• **Data records**:

******

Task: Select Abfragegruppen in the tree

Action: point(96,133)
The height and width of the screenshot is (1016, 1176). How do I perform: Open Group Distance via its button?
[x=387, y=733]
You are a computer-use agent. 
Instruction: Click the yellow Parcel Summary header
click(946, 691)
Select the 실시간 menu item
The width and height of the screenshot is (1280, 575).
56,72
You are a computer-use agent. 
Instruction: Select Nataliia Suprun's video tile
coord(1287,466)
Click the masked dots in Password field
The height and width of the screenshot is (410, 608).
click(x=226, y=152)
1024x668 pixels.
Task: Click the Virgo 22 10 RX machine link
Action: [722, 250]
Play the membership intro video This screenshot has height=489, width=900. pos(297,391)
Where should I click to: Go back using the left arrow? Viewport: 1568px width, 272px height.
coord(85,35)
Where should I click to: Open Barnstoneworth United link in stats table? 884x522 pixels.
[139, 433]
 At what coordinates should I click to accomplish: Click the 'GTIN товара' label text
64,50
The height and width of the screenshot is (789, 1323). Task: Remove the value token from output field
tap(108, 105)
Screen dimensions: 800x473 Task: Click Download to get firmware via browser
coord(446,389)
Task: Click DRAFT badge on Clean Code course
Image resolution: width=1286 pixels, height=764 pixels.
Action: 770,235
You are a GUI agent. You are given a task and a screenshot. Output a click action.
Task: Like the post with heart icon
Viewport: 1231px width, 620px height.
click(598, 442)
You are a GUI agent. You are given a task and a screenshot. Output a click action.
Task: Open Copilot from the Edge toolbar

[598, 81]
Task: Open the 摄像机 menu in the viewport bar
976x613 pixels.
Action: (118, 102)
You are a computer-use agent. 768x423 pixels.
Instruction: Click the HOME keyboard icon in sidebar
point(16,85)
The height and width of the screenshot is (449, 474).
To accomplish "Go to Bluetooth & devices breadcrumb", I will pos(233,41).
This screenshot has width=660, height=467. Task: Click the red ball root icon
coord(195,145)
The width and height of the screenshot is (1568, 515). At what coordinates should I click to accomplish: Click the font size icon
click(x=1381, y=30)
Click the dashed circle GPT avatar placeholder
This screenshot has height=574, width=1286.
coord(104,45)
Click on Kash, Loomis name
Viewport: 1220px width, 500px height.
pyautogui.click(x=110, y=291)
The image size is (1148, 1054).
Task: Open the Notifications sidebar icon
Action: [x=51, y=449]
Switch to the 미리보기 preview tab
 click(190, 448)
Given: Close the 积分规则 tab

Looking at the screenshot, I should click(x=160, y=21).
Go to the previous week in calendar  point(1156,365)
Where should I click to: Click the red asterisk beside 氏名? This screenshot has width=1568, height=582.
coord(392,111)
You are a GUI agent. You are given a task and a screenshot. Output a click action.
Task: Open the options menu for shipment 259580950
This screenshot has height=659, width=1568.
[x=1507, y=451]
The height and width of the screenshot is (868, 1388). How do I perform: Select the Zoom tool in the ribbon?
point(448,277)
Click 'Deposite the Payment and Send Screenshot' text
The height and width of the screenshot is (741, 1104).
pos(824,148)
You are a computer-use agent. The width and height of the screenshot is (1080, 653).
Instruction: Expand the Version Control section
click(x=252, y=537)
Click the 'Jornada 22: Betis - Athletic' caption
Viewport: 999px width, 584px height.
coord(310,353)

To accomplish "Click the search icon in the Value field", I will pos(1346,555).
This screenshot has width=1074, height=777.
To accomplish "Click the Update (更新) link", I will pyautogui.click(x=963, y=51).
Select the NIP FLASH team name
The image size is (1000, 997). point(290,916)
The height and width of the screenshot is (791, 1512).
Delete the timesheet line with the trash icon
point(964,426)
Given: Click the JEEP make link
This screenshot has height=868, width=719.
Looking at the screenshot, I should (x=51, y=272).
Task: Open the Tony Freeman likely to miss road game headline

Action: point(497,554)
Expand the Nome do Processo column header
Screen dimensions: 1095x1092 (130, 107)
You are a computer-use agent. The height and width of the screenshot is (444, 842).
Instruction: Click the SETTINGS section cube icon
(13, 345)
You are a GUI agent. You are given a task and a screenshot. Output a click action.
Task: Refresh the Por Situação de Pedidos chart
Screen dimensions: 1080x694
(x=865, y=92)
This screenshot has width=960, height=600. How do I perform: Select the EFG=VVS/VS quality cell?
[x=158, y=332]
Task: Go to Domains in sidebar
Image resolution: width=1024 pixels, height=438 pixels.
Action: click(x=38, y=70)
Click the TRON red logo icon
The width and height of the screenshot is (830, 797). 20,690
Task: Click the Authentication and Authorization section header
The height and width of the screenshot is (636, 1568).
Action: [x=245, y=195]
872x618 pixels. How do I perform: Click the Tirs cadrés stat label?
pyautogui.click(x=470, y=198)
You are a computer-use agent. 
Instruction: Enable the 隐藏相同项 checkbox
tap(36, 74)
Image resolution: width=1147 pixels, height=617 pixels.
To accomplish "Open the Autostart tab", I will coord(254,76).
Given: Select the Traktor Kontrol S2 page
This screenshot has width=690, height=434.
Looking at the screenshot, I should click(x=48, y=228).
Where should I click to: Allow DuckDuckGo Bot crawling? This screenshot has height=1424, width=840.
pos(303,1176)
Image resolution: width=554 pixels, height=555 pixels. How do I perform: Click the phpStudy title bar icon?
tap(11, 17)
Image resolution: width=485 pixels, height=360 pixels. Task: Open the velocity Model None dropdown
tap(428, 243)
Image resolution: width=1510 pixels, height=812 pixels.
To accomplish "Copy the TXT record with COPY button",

******

• **Work instruction**: The material must be transcribed exactly, down to the last line.

• **The answer**:
Task: Select Abfragegruppen in the tree

Action: point(96,133)
The height and width of the screenshot is (1016, 1176). How do I perform: Open Group Distance via its button?
[x=387, y=733]
You are a computer-use agent. 
Instruction: Click the yellow Parcel Summary header
click(946, 691)
Select the 실시간 menu item
The width and height of the screenshot is (1280, 575).
56,72
You are a computer-use agent. 
Instruction: Select Nataliia Suprun's video tile
coord(1287,466)
Click the masked dots in Password field
The height and width of the screenshot is (410, 608).
click(x=226, y=152)
1024x668 pixels.
Task: Click the Virgo 22 10 RX machine link
Action: [722, 250]
Play the membership intro video This screenshot has height=489, width=900. pos(297,391)
Where should I click to: Go back using the left arrow? Viewport: 1568px width, 272px height.
coord(85,35)
Where should I click to: Open Barnstoneworth United link in stats table? 884x522 pixels.
[139, 433]
 At what coordinates should I click to accomplish: Click the 'GTIN товара' label text
64,50
The height and width of the screenshot is (789, 1323). Task: Remove the value token from output field
tap(108, 105)
Screen dimensions: 800x473 Task: Click Download to get firmware via browser
coord(446,389)
Task: Click DRAFT badge on Clean Code course
Image resolution: width=1286 pixels, height=764 pixels.
Action: 770,235
You are a GUI agent. You are given a task and a screenshot. Output a click action.
Task: Like the post with heart icon
Viewport: 1231px width, 620px height.
click(598, 442)
You are a GUI agent. You are given a task and a screenshot. Output a click action.
Task: Open Copilot from the Edge toolbar

[598, 81]
Task: Open the 摄像机 menu in the viewport bar
976x613 pixels.
Action: (118, 102)
You are a computer-use agent. 768x423 pixels.
Instruction: Click the HOME keyboard icon in sidebar
point(16,85)
The height and width of the screenshot is (449, 474).
To accomplish "Go to Bluetooth & devices breadcrumb", I will pos(233,41).
This screenshot has width=660, height=467. Task: Click the red ball root icon
coord(195,145)
The width and height of the screenshot is (1568, 515). At what coordinates should I click to accomplish: Click the font size icon
click(x=1381, y=30)
Click the dashed circle GPT avatar placeholder
This screenshot has height=574, width=1286.
coord(104,45)
Click on Kash, Loomis name
Viewport: 1220px width, 500px height.
pyautogui.click(x=110, y=291)
The image size is (1148, 1054).
Task: Open the Notifications sidebar icon
Action: [x=51, y=449]
Switch to the 미리보기 preview tab
 click(190, 448)
Given: Close the 积分规则 tab

Looking at the screenshot, I should click(x=160, y=21).
Go to the previous week in calendar  point(1156,365)
Where should I click to: Click the red asterisk beside 氏名? This screenshot has width=1568, height=582.
coord(392,111)
You are a GUI agent. You are given a task and a screenshot. Output a click action.
Task: Open the options menu for shipment 259580950
This screenshot has height=659, width=1568.
[x=1507, y=451]
The height and width of the screenshot is (868, 1388). How do I perform: Select the Zoom tool in the ribbon?
point(448,277)
Click 'Deposite the Payment and Send Screenshot' text
The height and width of the screenshot is (741, 1104).
pos(824,148)
You are a computer-use agent. The width and height of the screenshot is (1080, 653).
Instruction: Expand the Version Control section
click(x=252, y=537)
Click the 'Jornada 22: Betis - Athletic' caption
Viewport: 999px width, 584px height.
coord(310,353)

To accomplish "Click the search icon in the Value field", I will pos(1346,555).
This screenshot has width=1074, height=777.
To accomplish "Click the Update (更新) link", I will pyautogui.click(x=963, y=51).
Select the NIP FLASH team name
The image size is (1000, 997). point(290,916)
The height and width of the screenshot is (791, 1512).
Delete the timesheet line with the trash icon
point(964,426)
Given: Click the JEEP make link
This screenshot has height=868, width=719.
Looking at the screenshot, I should (x=51, y=272).
Task: Open the Tony Freeman likely to miss road game headline

Action: point(497,554)
Expand the Nome do Processo column header
Screen dimensions: 1095x1092 (130, 107)
You are a computer-use agent. The height and width of the screenshot is (444, 842).
Instruction: Click the SETTINGS section cube icon
(13, 345)
You are a GUI agent. You are given a task and a screenshot. Output a click action.
Task: Refresh the Por Situação de Pedidos chart
Screen dimensions: 1080x694
(x=865, y=92)
This screenshot has width=960, height=600. How do I perform: Select the EFG=VVS/VS quality cell?
[x=158, y=332]
Task: Go to Domains in sidebar
Image resolution: width=1024 pixels, height=438 pixels.
Action: click(x=38, y=70)
Click the TRON red logo icon
The width and height of the screenshot is (830, 797). 20,690
Task: Click the Authentication and Authorization section header
The height and width of the screenshot is (636, 1568).
Action: [x=245, y=195]
872x618 pixels. How do I perform: Click the Tirs cadrés stat label?
pyautogui.click(x=470, y=198)
You are a computer-use agent. 
Instruction: Enable the 隐藏相同项 checkbox
tap(36, 74)
Image resolution: width=1147 pixels, height=617 pixels.
To accomplish "Open the Autostart tab", I will coord(254,76).
Given: Select the Traktor Kontrol S2 page
This screenshot has width=690, height=434.
Looking at the screenshot, I should click(x=48, y=228).
Where should I click to: Allow DuckDuckGo Bot crawling? This screenshot has height=1424, width=840.
pos(303,1176)
Image resolution: width=554 pixels, height=555 pixels. How do I perform: Click the phpStudy title bar icon?
tap(11, 17)
Image resolution: width=485 pixels, height=360 pixels. Task: Open the velocity Model None dropdown
tap(428, 243)
Image resolution: width=1510 pixels, height=812 pixels.
To accomplish "Copy the TXT record with COPY button",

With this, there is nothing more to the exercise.